=== Material supplied ===
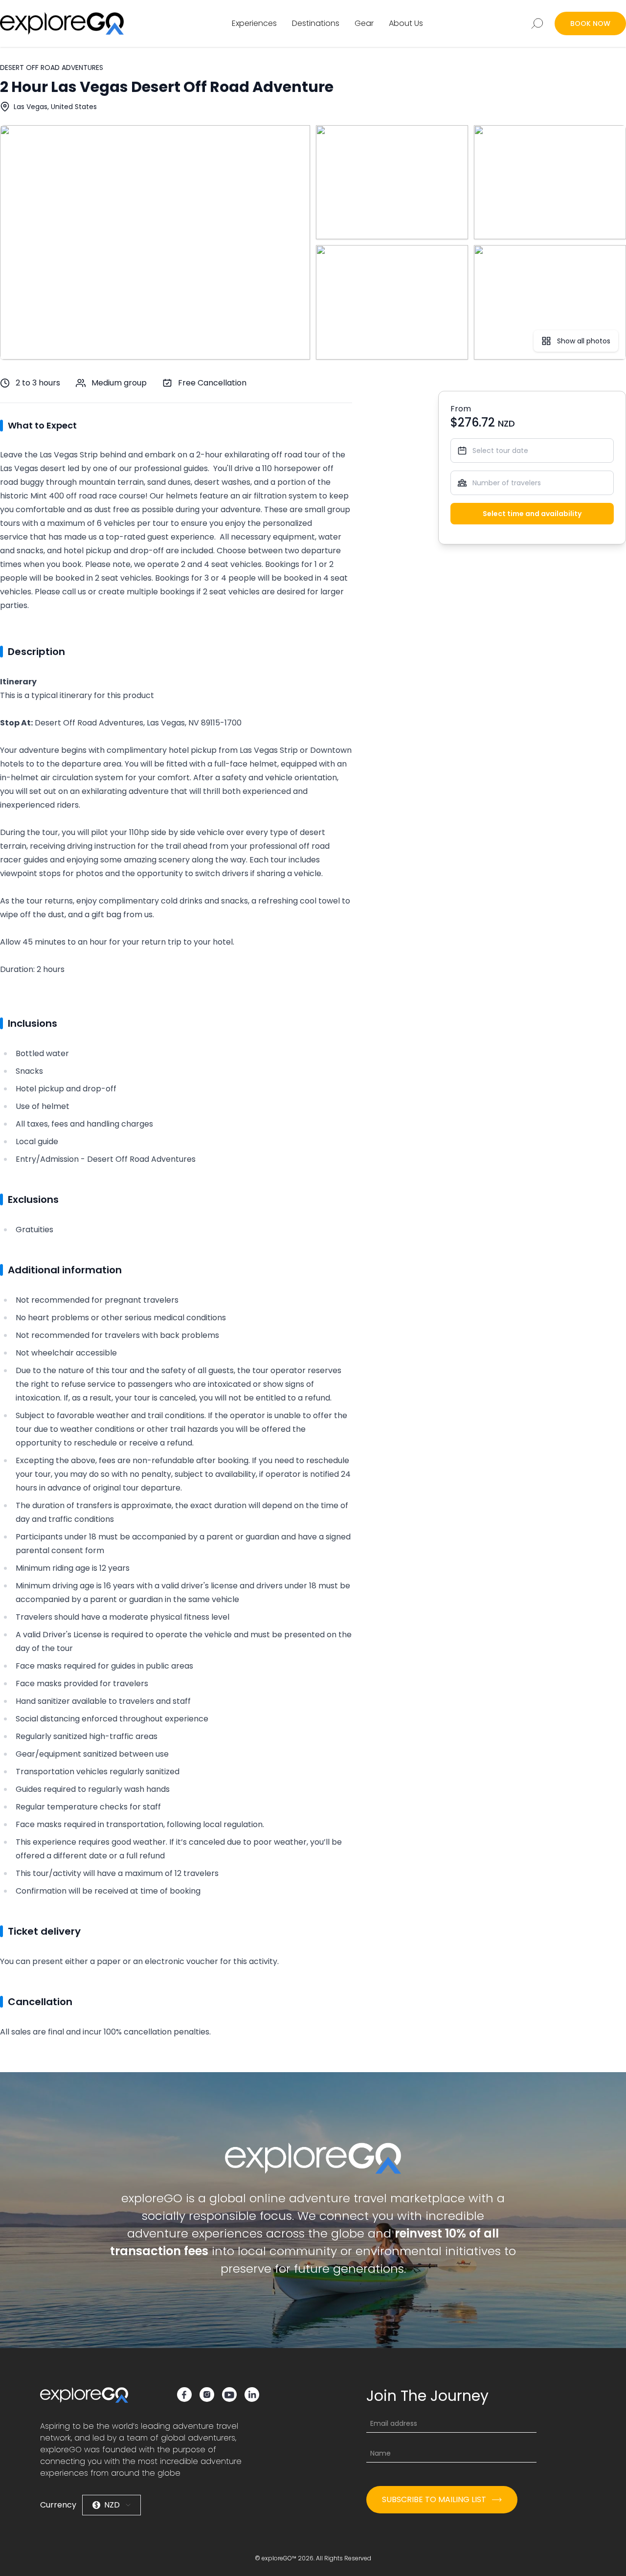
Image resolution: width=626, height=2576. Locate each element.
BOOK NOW (590, 23)
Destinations (315, 23)
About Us (406, 23)
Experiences (254, 23)
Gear (364, 23)
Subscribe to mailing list (434, 2499)
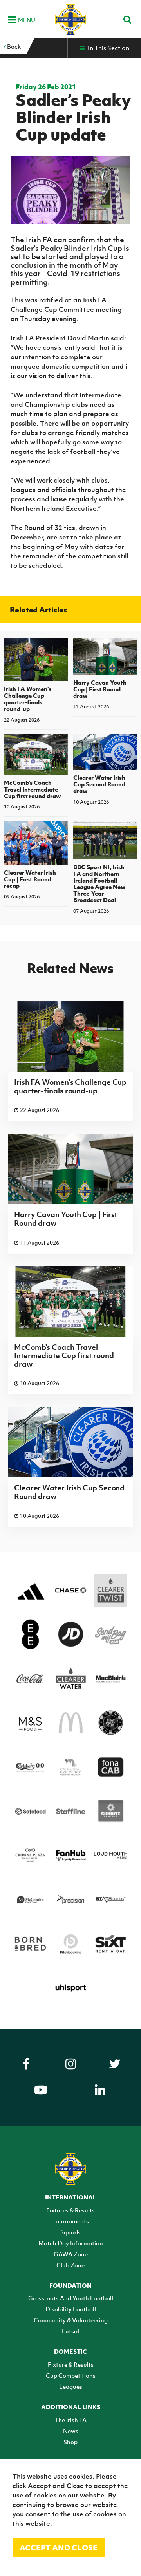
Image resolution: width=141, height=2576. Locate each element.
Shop (70, 2442)
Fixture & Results (71, 2364)
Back (13, 46)
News (70, 2431)
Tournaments (70, 2221)
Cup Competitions (71, 2375)
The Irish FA (70, 2420)
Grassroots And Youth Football (70, 2298)
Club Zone (70, 2265)
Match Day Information (70, 2243)
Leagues (70, 2386)
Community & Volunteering (71, 2320)
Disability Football (70, 2309)
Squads (70, 2232)
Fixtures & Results (70, 2210)
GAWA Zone (71, 2254)
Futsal (70, 2331)
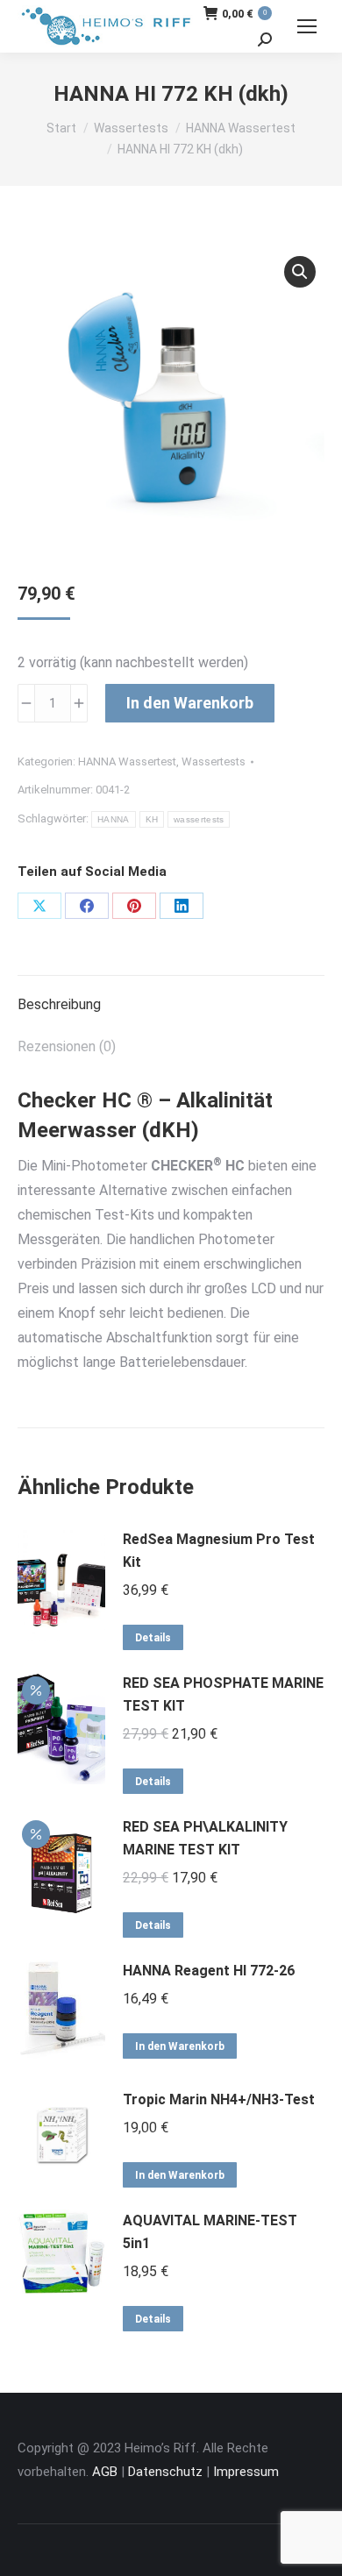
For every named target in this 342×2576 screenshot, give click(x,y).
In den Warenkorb (189, 703)
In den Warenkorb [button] (179, 2046)
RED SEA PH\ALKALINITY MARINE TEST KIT (205, 1838)
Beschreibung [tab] (59, 1004)
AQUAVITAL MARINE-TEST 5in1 (210, 2232)
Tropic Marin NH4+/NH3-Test (219, 2099)
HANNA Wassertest (127, 761)
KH (152, 819)
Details (153, 1638)
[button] (300, 272)
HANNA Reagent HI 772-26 (209, 1970)
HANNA (113, 819)
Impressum (246, 2472)
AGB (105, 2472)
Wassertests (214, 761)
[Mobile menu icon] (306, 26)
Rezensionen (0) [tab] (67, 1046)
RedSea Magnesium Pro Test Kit (219, 1550)
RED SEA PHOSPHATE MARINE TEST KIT (223, 1694)
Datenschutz (165, 2472)
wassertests (199, 819)
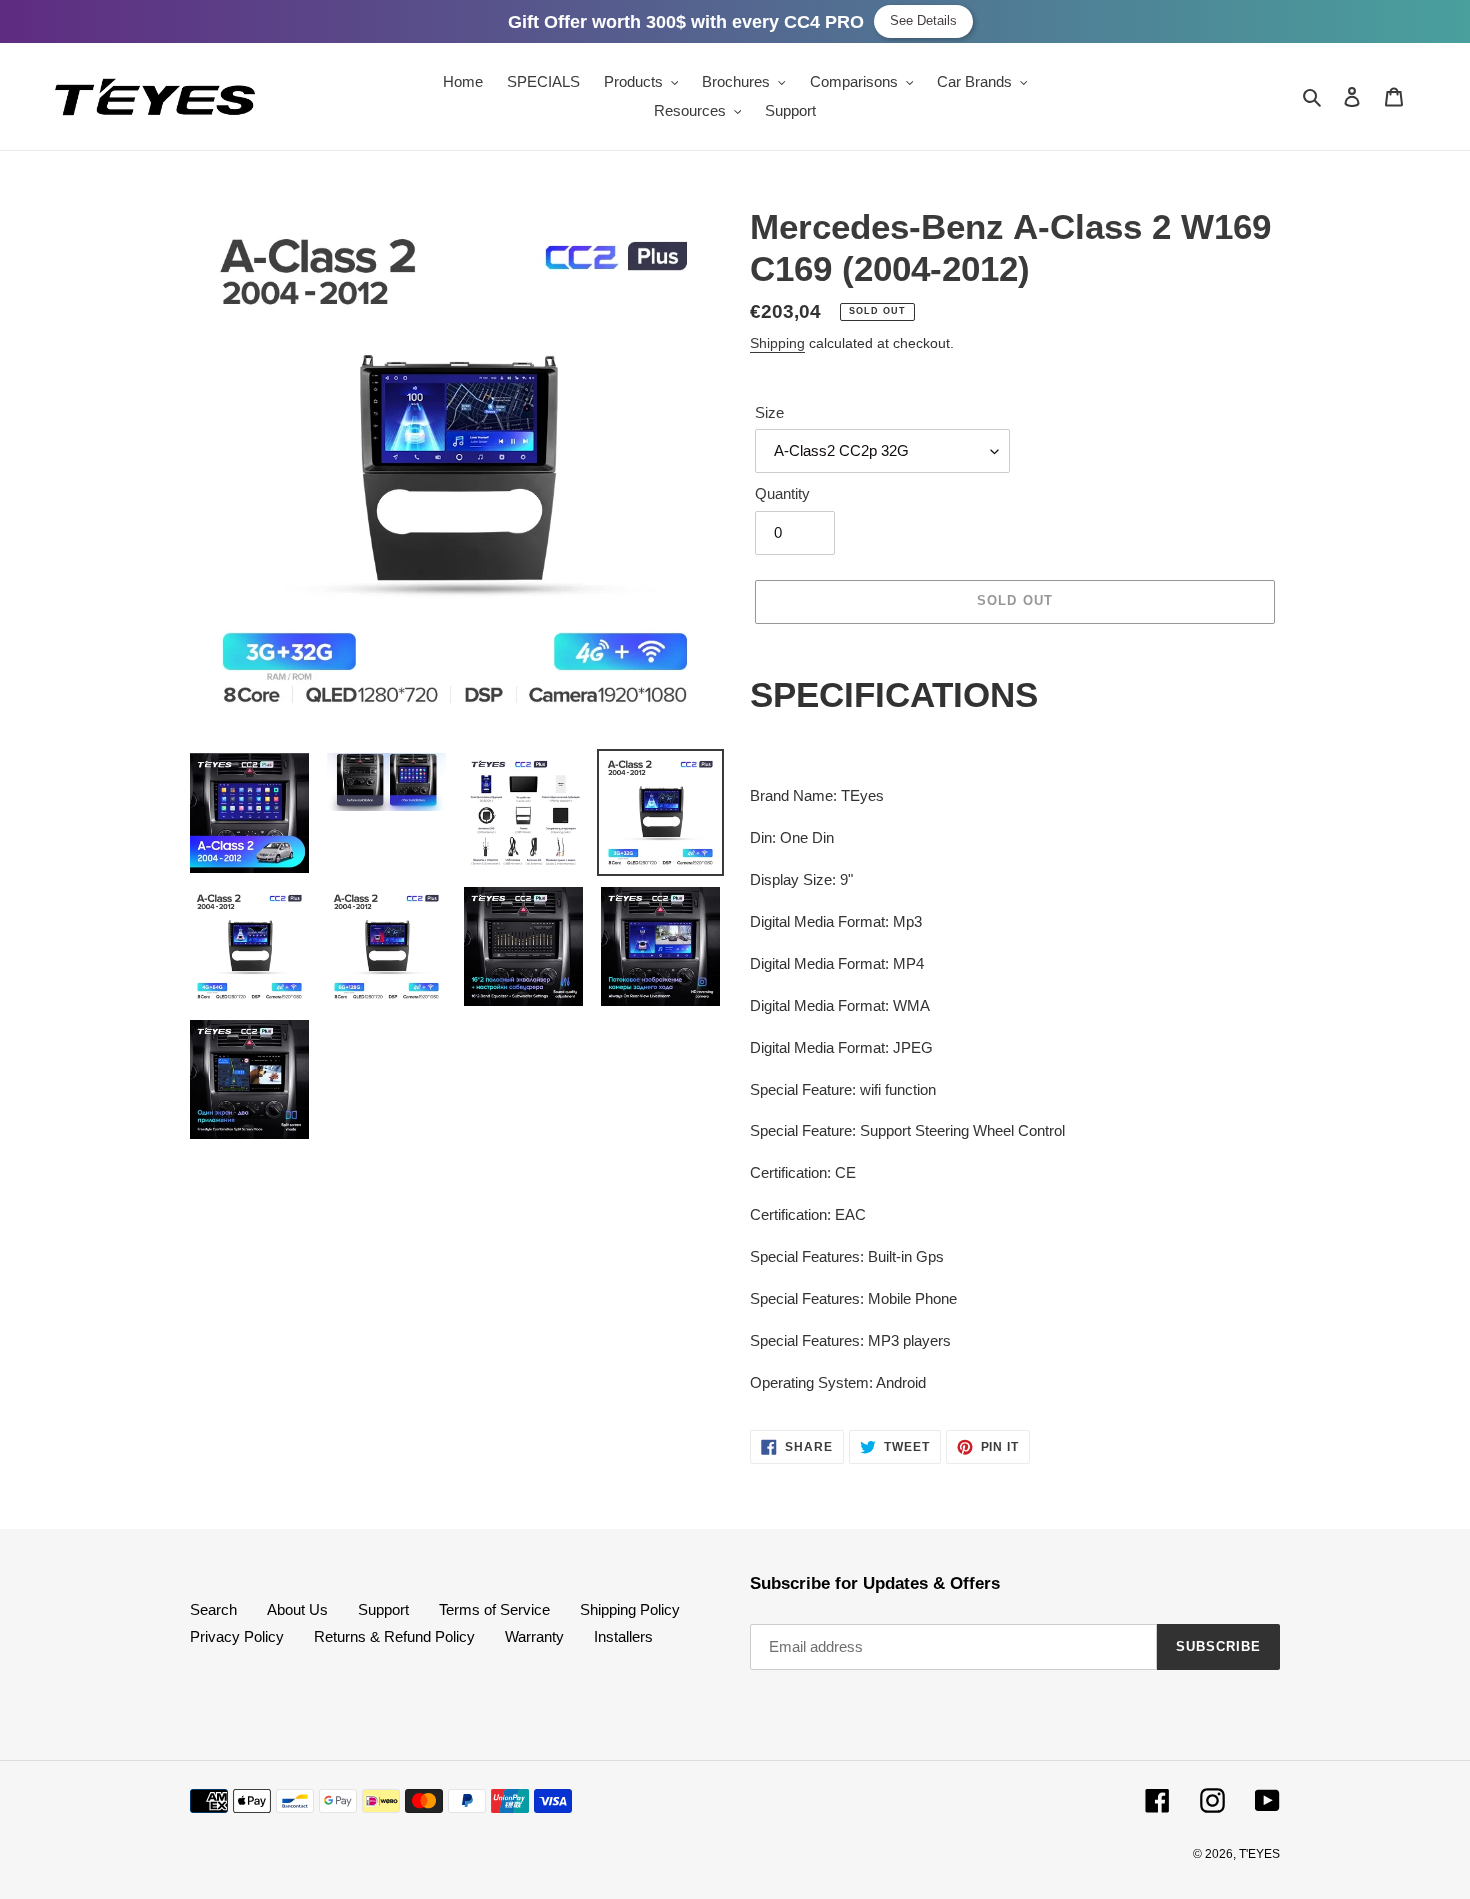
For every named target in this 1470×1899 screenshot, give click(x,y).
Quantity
===
## Exercise description
Every record above must be given again exactly; drop the pictures.

## Output for this exercise
Image resolution: width=626, height=2576. Locate each element.
BOOK NOW (590, 23)
Destinations (315, 23)
About Us (406, 23)
Experiences (254, 23)
Gear (364, 23)
Subscribe to mailing list (434, 2499)
Image resolution: width=141, height=2576. Locate each element.
Shop (70, 2442)
Fixture & Results (71, 2364)
Back (13, 46)
News (70, 2431)
Tournaments (70, 2221)
Cup Competitions (71, 2375)
The Irish FA (70, 2420)
Grassroots And Youth Football (70, 2298)
Club Zone (70, 2265)
Match Day Information (70, 2243)
Leagues (70, 2386)
Community & Volunteering (71, 2320)
Disability Football (70, 2309)
Squads (70, 2232)
Fixtures & Results (70, 2210)
GAWA Zone (71, 2254)
Futsal (70, 2331)
For every named target in this 342×2576 screenshot, give click(x,y).
In den Warenkorb (189, 703)
In den Warenkorb [button] (179, 2046)
RED SEA PH\ALKALINITY MARINE TEST KIT (205, 1838)
Beschreibung [tab] (59, 1004)
AQUAVITAL MARINE-TEST 5in1 (210, 2232)
Tropic Marin NH4+/NH3-Test (219, 2099)
HANNA Wassertest (127, 761)
KH (152, 819)
Details (153, 1638)
[button] (300, 272)
HANNA Reagent HI 772-26 (209, 1970)
HANNA (113, 819)
Impressum (246, 2472)
AGB (105, 2472)
Wassertests (214, 761)
[Mobile menu icon] (306, 26)
Rezensionen (0) [tab] (67, 1046)
RedSea Magnesium Pro Test Kit (219, 1550)
RED SEA PHOSPHATE MARINE TEST KIT (223, 1694)
Datenschutz (165, 2472)
wassertests (199, 819)
For every named target in this 1470×1899 screenshot, give click(x,y).
Quantity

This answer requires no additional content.